Indian cricketer and politician

Dinesh Mongia (born 17 April 1977) is a former Indian cricketer and politician. Mongia has appeared in limited over internationals for India. With India, Mongia was a member of the Indian team that was one of the joint-winners of the 2002 ICC Champions Trophy, which the title was also shared with Sri Lanka, and was a member of the team that were runners-up in the 2003 Cricket World Cup.

==Domestic career==
Mongia in domestic cricket career scored 8,100 runs at an average of just under 50 and his highest score being an unbeaten 308.

In 2004, he signed for Lancashire as an overseas player when Stuart Law was injured. In 2005 he was signed by Leicestershire on a full-time contract.

Mongia plays for the Lashings World XI team. He also played for Chandigarh Lions in the now defunct Indian Cricket League.

==First Indian T20 cricketer==
Mongia is the first Indian cricketer to play a T20 match, playing for Lancashire against Leicestershire in the 2004 Twenty20 Cup. He played for Lancashire in the 2004 County Championship.

==International career==
He made his ODI debut in 2001 against Australia without much success. However, in his fifth match, he scored his first half-century (71 off 75 balls) against England. In 2002, almost a year after his debut, he picked up his first and only century (an unbeaten 159 off just 147 balls against Zimbabwe) to win the Man of the Match award. He was also named the Man of the Series in that tour. Suspicions remained, however, that kinks in his technique could be exposed on more challenging tracks abroad, and indifferent displays in England resulted in him being relegated to a bit-part role in the tours that followed.

He forced his way back into the 2003 Cricket World Cup squad, where India lost the final against Australia. But after a string of below-par performances, he was dropped from the Indian side in April 2005.

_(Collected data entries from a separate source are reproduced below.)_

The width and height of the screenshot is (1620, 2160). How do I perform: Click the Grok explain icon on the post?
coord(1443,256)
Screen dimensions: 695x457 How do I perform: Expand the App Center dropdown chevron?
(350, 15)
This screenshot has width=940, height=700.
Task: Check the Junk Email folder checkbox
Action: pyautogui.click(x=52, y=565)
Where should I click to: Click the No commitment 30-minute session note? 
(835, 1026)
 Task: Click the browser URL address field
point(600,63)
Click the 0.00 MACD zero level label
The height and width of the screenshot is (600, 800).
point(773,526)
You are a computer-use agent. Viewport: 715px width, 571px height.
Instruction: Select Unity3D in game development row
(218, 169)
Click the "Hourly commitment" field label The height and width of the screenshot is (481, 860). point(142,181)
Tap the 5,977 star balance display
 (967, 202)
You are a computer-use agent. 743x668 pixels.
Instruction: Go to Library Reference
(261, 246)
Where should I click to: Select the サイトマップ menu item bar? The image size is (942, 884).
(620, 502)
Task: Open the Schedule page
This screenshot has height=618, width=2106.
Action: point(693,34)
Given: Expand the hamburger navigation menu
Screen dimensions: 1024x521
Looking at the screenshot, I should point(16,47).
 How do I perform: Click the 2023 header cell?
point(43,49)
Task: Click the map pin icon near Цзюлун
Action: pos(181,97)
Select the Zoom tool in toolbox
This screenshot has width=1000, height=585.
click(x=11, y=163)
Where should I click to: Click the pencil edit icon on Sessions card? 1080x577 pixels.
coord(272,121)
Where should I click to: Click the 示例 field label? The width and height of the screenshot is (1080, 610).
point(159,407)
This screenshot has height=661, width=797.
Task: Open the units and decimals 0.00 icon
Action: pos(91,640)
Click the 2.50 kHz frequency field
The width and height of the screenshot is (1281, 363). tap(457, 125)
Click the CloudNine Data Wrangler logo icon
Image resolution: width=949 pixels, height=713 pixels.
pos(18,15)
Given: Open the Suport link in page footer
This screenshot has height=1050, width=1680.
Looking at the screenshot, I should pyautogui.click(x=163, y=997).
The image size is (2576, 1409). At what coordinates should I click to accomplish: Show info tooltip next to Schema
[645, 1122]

He was again selected in the Indian team in 2006 for the Tri-Series in Sri Lanka. However, the tournament was affected by the pull out of the third team, South Africa, due to a bomb explosion in Colombo, and by incessant rain. Instead, Mongia got an opportunity in the September 2006 tri-series against Australia and West Indies in Malaysia, where he made an unbeaten 68 in the final group game against Australia, although India lost the game and were unable to reach the final.

==Politics==
Mongia joined Bharatiya Janata Party in December 2021, ahead of the 2022 Punjab Legislative Assembly election.